Published: 03rd September 2019
MIT researchers catalogue 7,758 gut microbes that can help develop new treatments
Results from the data set (BIO-ML), published in the journal Nature Medicine, should help in understanding the way in which microbial populations change in the human gut
Researchers have created a comprehensive catalogue of human gut bacteria by isolating and preserving samples of 7,758 strains of the microbes — an advance that may help develop new treatments for several diseases.
The human digestive system houses thousands of different strains of bacteria, many of which are beneficial, while some have been linked to metabolic disorders and inflammatory bowel diseases for over a decade.
To know more about how these microbes changed in individuals over time, the researchers at the Massachusetts Institute of Technology (MIT) in the US collected stool samples from about 90 people from the Boston area, for up to two years.
Results from the data set (BIO-ML), published in the journal Nature Medicine, should help in understanding the way in which microbial populations change in the human gut, researchers said.
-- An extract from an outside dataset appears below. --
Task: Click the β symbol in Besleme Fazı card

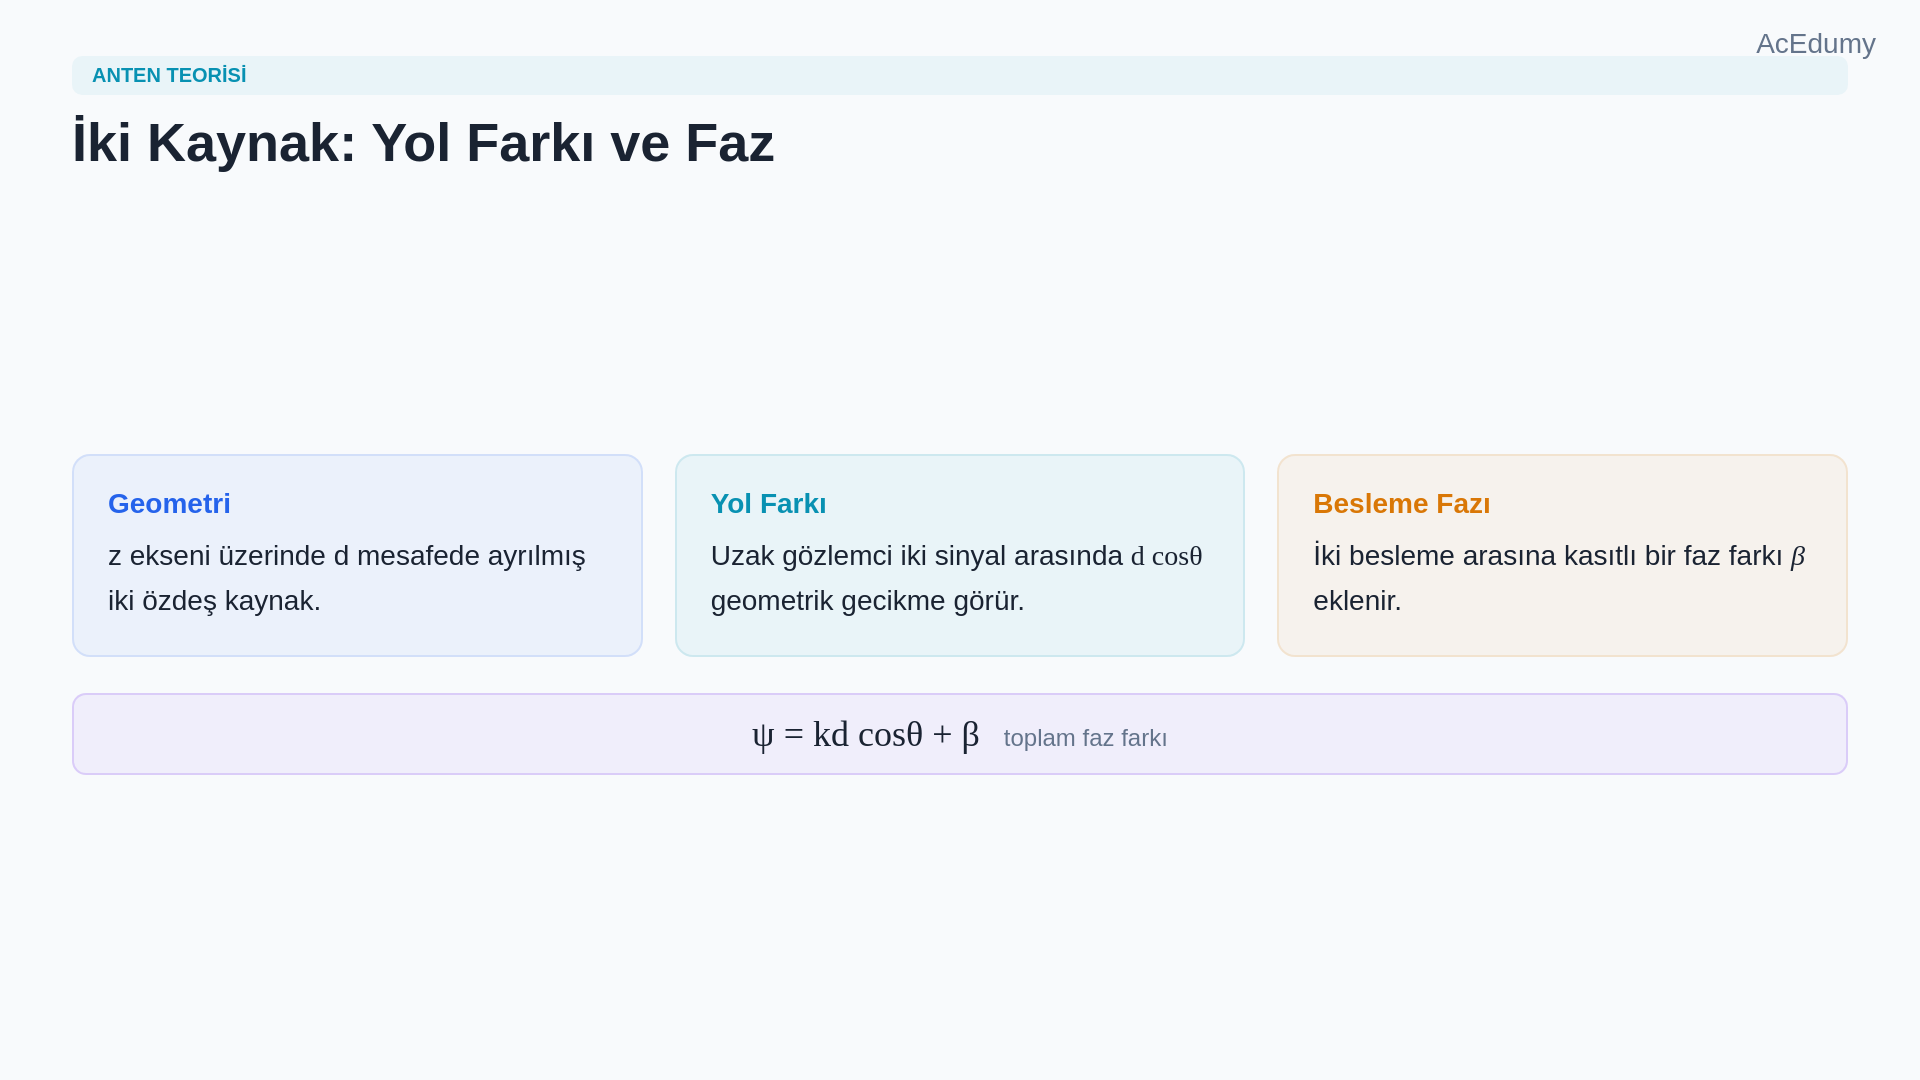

This may also help scientists develop new treatments for a variety of diseases, said Eric Alm, a professor of biological engineering and of civil and environmental engineering at MIT.
"There's a lot of excitement in the microbiome field because there are associations between these bacteria and health and disease. But we're lacking in being able to understand why that is, what's the mechanism, and what are the functions of those bacteria that are causing them to associate with the disease," said Alm.
"More than ever before, modern techniques allow us to isolate previously uncultured human gut bacteria. Exploring this genetic and functional diversity is fascinating -- everywhere we look, we discover new things," said Mathilde Poyet, a senior postdoc at MIT and one of the lead authors of the study.
"I'm convinced that enriching biobanks with a large diversity of strains from individuals living diverse lifestyles is essential for future advancements in human microbiome research," she added. "This is the first time we're getting a glimpse of these really different dynamics," Alm said.
In a case, the researchers found three related strains of Bacteroides vulgatus coexisting within a single person, all of which appeared to have diverged from one ancestor strain within the host.
In another case, the study noted one strain of Turicibacter sanguinis completely replacing a related strain of the same species nearly overnight.
For the most part of the research, Alm and his team focused on microbes found in about a dozen individuals who had provided samples over an extended period.
"That was a unique opportunity, and we thought that would be a great set of individuals to really try to dig down and characterise the microbial populations more thoroughly," Alm said.
"To date, there hadn't been a tonne of longitudinal studies, and we wanted to make that a key focus of our study, so we could understand what the variation is day-to-day," he said.
Alm and team were able to isolate a total of 7,758 strains from the six major phyla of bacteria that mostly make up the human GI tract, and for 3,632 of these, they sequenced the full genomes.
For the remaining strains, they sequenced partial genomes. They also measured the quantities of different metabolites found in the stool samples, revealing that, within a single person, changes in amino acid levels were closely linked with changes in microbial populations over time.
However, when looking at the differences in the composition of microbial populations across people, the variations were more closely associated with changes in the levels of bile acids that help with digestion.
The researchers don't know exactly what produces these differences, but say they could be influenced by diet - a link they hope to study in the future. "Comprehensive and high-resolution collections of bacterial isolates open the possibility to mechanistically investigate how our lifestyle shapes our gut microbiome, metabolism, and inflammation. We aim to provide such a resource to the research community worldwide, including to lower-income research institutions," said MIT research associate Mathieu Groussin.